At 2:00 am on Sunday, March 8, 2020, the US officially switches from Standard Time (ST) to Daylight Saving Time (DST)—you “spring forward” one hour. On November 1, 2020, the US switches from DST to ST—you “fall back” one hour.
Warning: These time changes can be dangerous to your health. Researchers looked at the rate of heart attacks around the time switches—comparing the seven days right after the switches with the seven days two weeks before and two weeks after the switches…
In spring there was a 5% to 10% increase in heart attacks during the three days after the switch to DST.
In fall there was a significant spike in heart attacks on the Monday after the switch to ST.
The researchers theorized that sleep disruption from switching the clock may hurt the heart by increasing the activity of the sympathetic nervous system, which speeds heart rate, and by increasing the level of cytokines, immune cells that spark inflammation and damage arteries.
Research also shows that the sleep-disturbing switches can cause other health-related problems, including insomnia, daytime fatigue, a decrease in daytime alertness and negative mood states, such as depression and anxiety.
We asked Michael Terman, PhD, one of the world’s leading experts in this field, how to protect your health…
WHO IS MOST VULNERABLE?
Every person has an internal clock that matches wakefulness and sleep-iness with the day-night cycle—a phenomenon called circadian rhythm. The science of how circadian rhythm affects health is called chronobiology—and it has shown that each person has a genetically determined chronotype.
“Owls” are chronotypes that usually go to sleep very late and have difficulty waking up in the morning for a normal workday.

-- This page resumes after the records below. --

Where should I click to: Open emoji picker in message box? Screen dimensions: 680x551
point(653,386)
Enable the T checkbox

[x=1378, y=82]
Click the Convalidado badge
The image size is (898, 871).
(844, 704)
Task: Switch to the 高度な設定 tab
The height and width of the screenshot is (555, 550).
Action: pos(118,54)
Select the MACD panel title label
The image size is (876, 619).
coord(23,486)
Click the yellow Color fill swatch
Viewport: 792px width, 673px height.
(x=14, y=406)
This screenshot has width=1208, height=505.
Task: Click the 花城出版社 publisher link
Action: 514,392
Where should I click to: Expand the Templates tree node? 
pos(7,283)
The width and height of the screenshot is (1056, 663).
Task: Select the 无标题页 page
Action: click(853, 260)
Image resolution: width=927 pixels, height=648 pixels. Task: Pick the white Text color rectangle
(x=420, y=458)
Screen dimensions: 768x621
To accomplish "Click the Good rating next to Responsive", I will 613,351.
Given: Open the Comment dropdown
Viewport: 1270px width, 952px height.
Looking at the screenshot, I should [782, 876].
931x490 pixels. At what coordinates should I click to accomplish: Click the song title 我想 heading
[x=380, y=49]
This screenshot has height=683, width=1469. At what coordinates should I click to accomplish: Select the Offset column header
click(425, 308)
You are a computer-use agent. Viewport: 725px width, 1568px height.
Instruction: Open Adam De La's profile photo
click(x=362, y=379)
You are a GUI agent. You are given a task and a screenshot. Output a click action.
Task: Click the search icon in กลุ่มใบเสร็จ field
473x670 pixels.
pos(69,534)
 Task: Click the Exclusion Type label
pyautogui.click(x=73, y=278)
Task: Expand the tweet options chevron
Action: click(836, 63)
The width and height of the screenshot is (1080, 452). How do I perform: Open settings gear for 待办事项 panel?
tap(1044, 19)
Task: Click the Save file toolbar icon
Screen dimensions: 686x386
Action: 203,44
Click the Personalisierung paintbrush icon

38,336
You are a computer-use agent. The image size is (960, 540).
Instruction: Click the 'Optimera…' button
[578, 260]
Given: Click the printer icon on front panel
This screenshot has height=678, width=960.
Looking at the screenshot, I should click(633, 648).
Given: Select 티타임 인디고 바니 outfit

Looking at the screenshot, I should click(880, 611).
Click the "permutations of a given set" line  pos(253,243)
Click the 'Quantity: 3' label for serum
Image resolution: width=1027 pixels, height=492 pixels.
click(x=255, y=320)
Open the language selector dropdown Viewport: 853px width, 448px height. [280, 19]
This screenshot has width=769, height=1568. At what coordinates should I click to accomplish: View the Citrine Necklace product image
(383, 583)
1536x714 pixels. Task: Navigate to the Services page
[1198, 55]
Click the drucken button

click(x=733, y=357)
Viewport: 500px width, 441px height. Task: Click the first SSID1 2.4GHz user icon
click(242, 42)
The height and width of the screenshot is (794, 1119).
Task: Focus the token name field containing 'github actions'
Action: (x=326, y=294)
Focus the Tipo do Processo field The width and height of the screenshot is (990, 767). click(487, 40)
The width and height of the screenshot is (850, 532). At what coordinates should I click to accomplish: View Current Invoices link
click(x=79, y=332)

“Larks” feel sleepy at a so-called normal hour of the night (such as 10:00 pm) and wake up easily in the morning.
The vast majority of the population is somewhere in between an owl and a lark. But about 10% of the population are owls—and they have far more difficulty adjusting to time switches than larks. Owls are more likely to suffer from switch-caused health problems in the days and even weeks afterward.
If you’re not sure whether you’re an owl or a lark—or somewhere in between—go to the Center for Environmental Therapeutics. On the home page, under the pull down “Assessments,” choose “Automated Online Confidential Self-Assessments”…then click on “Your Circadian Rhythm Type,” which will open the “Automated-Morningness-Eveningness Questionnaire.” The 19 questions take about five to 10 minutes to answer, after which you will -receive detailed feedback about your likely chronotype.
If you’re an owl, there are many ways to modulate your internal clock so that you’re less vulnerable to health problems from the sudden time switches…
• Gradually set the alarm later. For the fall switch from DST to ST, your goal is to allow your circadian clock to drift one hour later during the week or so after the switch.
If you typically wake up to an alarm clock at 7:00 am, set the alarm for 6:00 am ST on the Sunday morning of the switch, which is when you’ll be inclined to wake up anyway. Over the next six days, set your clock 10 minutes later each day until you arrive at 7:00 am ST.
Reverse this process in the spring, starting six days before the ST to DST switch. Set the alarm 10 minutes earlier each day so that you arrive smoothly at 7:00 am DST on Sunday morning.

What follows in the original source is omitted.